AJC CEO, Philadelphia Leaders Meet to Address Antisemitism

Ted Deutch is standing behind a podium wearing a suit and gesturing towards an audience
AJC CEO Ted Deutch speaks at AJC Philadelphia/Southern New Jersey’s press conference on the “2022 AJC State of Antisemitism in America Report.” | Photo by Christopher Brown

Philadelphia leaders, Jewish and not, came together last week to address growing antisemitism.

American Jewish Committee Philadelphia/Southern New Jersey hosted a press conference on Feb. 22 at City Hall to review its “2022 AJC State of Antisemitism in America Report” and address how to build solidarity with the Philadelphia Jewish community. 

AJC CEO Ted Deutch spoke at the event and was accompanied by AJC Philadelphia/Southern New Jersey Regional Director Marcia Bronstein, city council members and other local leaders. Deutch plans to gather with community leaders and AJC regional offices across the country to discuss the report’s findings.

“Nobody should have to make decisions about how they feel, where they go, or if they feel secure because of who they are, as Jews or as members of any community, and too often that’s the case,” Deutch said.

The AJC report, released on Feb. 13, confirmed Jewish leaders’ concerns about growing anti-Jewish hate in the U.S., with the survey reporting that 89% of surveyed Jews believe that antisemitism is a problem in the U.S. One in four American Jews surveyed reported that they were personal targets of antisemitism over the past year, and 67% of those surveyed reported having seen antisemitism online or on social media. 

Most alarming to AJC was the 10% increase — from about 30% to 40% — from 2021 to 2022 of respondents saying that the status of Jews is less secure than a year ago.

AJC reported that in the Northeast, 46% of Jews surveyed reported that the status of Jews was less secure, five points above the national average.

However, among the stark numbers were a couple of silver linings. According to Randy Duque, deputy director of the Philadelphia Commission on Human Relations who spoke at the press conference, of the 111 reported incidents of hate in 2022, 7% were antisemitic.

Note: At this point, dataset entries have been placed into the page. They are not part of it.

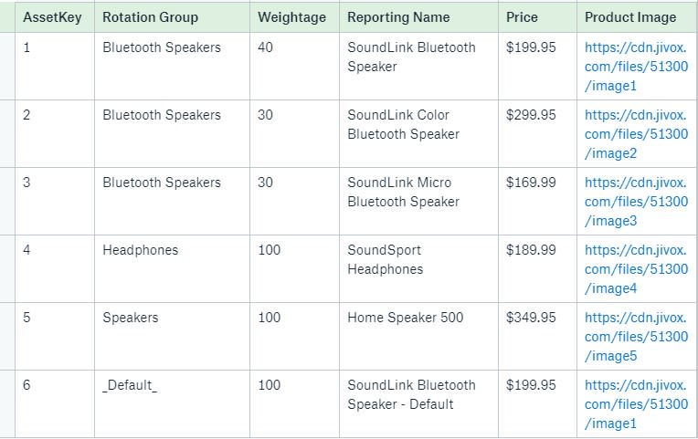Open the image4 product image link
The image size is (698, 439).
coord(636,269)
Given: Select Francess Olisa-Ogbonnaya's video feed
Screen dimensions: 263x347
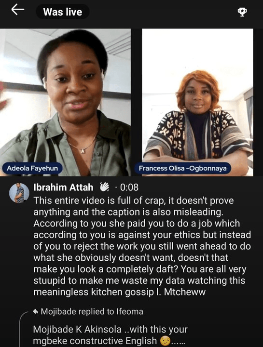Looking at the screenshot, I should coord(197,102).

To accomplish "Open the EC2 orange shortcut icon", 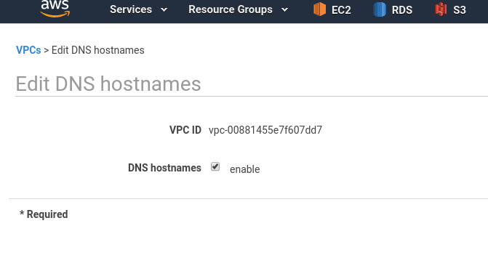I will click(319, 9).
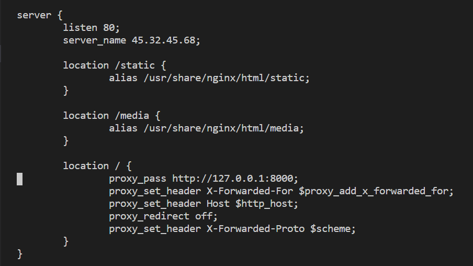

These numbers are down from the previous year, even with more reported incidents in 2022, Duque said.

“It’s the opposite trend of what we saw nationally,” he said.

However, these reports are confounded by underreporting of all instances of hate, Duque admitted. 

“It might look like it’s trending downward here in the city, but chances are people just are not reporting,” he said.

According to Bronstein, though about 90% of survey respondents, both Jewish Americans and the general public, reported antisemitism as a problem in the country, which also means there is a growing awareness of anti-Jewish sentiments.

“The glimmer of hope is that the majority of Americans are understanding what antisemitism is,” Bronstein said. “They can see it. They see it online; they see it when people say things, so they’re aware of it, and the awareness gives us a chance to make sure that we can crush it.”

Leaders outside of the Jewish community were interested in how to address antisemitism in Philadelphia in the future.

City Council member Michael Driscoll, who drafted the council’s resolution against antisemitism which passed unanimously in November, renewed his commitment to address hate.

“We have to use educational opportunities. We have to use community outreach. We have to use advocacy,” Driscoll said.  

Pennsylvania state Sen. Sharif Street and Pennsylvania Asian Pacific American Jewish Alliance co-founder Stephanie Sun spoke of the importance of other racial and ethnic groups allying with the Jewish community to combat antisemitism. Circle of Friends, Philadelphia’s Muslim-Jewish Advisory Council chapter of which Street is a part, as well as PAPAJA, are both organizations partnered with AJC.

“Those who hate and who are looking for scapegoats because of all the problems in their lives invariably will come from all of us if we don’t stand together,” Street said.

“We as a minority need to band together and work together,” Sun added. “Those of us who oppose hate and bigotry are the many. We, as a group, can build bridges to educate the majority and discourage tacit acceptance of hateful rhetoric of the few and build a better world for the many.”

In the AJC’s report, the organization outlines next steps and ways to address antisemitism for local government officials, including unequivocally condemning and depoliticizing antisemitism, encouraging reporting of hate crimes and investing in security for the Jewish community. The AJC’s Call to Action also provides resources for law enforcement, social media companies and educational institutions on how to address antisemitism.

“Everyone has a role to play,” Deutch said.